[Dataset excerpt]
---*---
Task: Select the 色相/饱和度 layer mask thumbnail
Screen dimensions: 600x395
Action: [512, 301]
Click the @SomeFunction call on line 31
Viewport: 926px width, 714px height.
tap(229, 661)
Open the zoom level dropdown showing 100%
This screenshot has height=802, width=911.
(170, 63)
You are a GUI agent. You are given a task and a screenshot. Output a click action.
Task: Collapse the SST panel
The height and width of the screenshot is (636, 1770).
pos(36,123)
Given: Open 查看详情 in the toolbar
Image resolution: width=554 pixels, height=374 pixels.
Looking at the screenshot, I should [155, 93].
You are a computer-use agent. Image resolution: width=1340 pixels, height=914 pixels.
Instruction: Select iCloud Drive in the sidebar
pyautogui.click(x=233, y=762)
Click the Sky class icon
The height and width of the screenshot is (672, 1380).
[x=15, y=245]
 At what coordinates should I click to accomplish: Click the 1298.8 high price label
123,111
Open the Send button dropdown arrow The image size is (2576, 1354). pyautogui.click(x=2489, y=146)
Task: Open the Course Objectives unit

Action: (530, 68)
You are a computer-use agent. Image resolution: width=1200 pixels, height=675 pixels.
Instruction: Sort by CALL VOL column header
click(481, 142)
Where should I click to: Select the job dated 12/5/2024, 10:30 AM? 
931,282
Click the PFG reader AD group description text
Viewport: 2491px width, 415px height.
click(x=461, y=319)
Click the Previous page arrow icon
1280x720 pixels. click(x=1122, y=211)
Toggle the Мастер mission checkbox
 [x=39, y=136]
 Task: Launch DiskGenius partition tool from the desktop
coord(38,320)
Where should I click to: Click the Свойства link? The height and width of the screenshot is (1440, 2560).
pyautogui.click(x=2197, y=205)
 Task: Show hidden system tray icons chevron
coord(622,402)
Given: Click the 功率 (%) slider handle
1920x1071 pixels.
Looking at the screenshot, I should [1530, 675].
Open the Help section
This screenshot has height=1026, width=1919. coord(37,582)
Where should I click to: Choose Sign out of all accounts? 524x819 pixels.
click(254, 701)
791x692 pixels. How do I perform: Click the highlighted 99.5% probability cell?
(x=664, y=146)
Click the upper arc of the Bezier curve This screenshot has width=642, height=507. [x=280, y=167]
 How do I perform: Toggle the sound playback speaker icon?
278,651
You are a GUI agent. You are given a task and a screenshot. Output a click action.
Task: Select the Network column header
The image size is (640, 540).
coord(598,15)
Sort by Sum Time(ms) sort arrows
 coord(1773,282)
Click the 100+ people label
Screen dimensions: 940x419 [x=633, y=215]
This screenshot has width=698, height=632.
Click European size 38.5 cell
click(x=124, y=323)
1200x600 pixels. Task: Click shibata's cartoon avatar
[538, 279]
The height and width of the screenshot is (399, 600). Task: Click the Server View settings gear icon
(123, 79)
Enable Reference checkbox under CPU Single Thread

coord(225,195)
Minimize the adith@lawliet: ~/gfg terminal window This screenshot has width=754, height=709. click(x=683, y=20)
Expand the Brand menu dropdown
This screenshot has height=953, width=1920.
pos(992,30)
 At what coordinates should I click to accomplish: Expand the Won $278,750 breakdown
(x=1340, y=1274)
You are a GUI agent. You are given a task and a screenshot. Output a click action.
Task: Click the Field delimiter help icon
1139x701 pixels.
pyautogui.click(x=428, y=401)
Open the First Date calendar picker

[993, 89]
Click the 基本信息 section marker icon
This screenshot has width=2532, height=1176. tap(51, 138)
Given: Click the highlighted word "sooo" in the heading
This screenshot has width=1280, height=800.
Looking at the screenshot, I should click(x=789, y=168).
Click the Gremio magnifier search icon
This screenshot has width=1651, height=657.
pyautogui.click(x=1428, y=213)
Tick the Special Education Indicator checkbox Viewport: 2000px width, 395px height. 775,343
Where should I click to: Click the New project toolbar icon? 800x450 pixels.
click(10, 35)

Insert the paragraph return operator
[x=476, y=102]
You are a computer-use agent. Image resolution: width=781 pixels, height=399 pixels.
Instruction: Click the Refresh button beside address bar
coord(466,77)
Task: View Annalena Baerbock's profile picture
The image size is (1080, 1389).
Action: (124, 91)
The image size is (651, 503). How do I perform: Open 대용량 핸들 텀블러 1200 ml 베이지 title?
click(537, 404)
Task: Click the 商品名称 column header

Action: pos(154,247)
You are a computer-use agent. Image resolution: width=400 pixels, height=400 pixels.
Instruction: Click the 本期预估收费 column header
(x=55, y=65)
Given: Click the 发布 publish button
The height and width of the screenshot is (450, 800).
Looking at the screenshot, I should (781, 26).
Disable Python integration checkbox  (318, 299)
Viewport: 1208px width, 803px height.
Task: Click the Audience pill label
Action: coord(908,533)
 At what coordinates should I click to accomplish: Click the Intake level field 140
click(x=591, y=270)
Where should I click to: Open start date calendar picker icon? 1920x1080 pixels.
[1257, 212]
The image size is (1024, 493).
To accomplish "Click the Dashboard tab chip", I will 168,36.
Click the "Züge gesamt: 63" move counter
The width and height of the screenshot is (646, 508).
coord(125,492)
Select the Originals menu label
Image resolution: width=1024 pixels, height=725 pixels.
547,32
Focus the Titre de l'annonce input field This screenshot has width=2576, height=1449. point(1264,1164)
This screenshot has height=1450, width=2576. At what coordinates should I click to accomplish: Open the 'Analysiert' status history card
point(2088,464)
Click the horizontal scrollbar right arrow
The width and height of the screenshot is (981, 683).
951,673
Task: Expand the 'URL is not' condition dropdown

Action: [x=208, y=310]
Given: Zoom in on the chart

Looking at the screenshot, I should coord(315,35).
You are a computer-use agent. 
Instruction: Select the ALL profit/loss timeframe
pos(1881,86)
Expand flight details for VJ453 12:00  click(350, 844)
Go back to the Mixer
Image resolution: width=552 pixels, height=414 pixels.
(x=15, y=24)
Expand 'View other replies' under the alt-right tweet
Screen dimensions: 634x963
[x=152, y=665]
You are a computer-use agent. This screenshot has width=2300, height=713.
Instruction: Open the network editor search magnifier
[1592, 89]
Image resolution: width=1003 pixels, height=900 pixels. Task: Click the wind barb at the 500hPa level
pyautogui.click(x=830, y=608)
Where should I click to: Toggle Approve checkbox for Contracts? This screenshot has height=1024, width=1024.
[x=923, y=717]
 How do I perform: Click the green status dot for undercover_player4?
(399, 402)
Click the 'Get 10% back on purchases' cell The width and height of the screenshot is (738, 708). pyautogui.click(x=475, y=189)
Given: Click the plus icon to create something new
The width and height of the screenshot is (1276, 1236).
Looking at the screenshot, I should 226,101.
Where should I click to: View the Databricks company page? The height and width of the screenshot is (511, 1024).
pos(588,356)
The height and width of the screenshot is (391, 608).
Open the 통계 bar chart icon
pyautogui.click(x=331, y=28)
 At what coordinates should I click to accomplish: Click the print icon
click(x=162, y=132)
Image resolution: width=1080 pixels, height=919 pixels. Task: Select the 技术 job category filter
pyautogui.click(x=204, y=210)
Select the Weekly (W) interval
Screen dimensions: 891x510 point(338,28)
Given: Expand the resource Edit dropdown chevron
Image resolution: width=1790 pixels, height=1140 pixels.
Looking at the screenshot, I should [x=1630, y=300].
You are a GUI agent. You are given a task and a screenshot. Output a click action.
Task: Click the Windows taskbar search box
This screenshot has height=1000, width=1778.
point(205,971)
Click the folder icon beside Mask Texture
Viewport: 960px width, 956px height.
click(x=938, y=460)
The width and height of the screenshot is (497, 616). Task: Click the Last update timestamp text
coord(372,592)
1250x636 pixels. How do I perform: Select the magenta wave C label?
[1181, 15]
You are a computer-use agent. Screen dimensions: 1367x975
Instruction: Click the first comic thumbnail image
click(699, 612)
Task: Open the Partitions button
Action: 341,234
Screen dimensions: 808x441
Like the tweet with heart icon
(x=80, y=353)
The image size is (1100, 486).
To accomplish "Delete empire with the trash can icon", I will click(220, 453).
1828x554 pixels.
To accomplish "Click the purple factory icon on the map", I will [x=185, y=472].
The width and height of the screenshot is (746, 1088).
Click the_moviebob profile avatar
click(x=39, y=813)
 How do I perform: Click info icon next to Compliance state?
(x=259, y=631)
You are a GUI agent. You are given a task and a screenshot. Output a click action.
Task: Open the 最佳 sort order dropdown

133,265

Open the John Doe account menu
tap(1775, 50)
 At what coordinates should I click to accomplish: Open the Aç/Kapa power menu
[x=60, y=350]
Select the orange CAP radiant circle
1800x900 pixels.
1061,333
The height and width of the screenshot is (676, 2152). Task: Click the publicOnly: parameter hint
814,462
---*---
* **Written instruction**
Retype the material word for word, from its first line through the line that contains "Looking at the screenshot, I should [155, 93].", including both of those lines.

* **Task answer**
Task: Select the 色相/饱和度 layer mask thumbnail
Screen dimensions: 600x395
Action: [512, 301]
Click the @SomeFunction call on line 31
Viewport: 926px width, 714px height.
tap(229, 661)
Open the zoom level dropdown showing 100%
This screenshot has height=802, width=911.
(170, 63)
You are a GUI agent. You are given a task and a screenshot. Output a click action.
Task: Collapse the SST panel
The height and width of the screenshot is (636, 1770).
pos(36,123)
Given: Open 查看详情 in the toolbar
Image resolution: width=554 pixels, height=374 pixels.
Looking at the screenshot, I should [155, 93].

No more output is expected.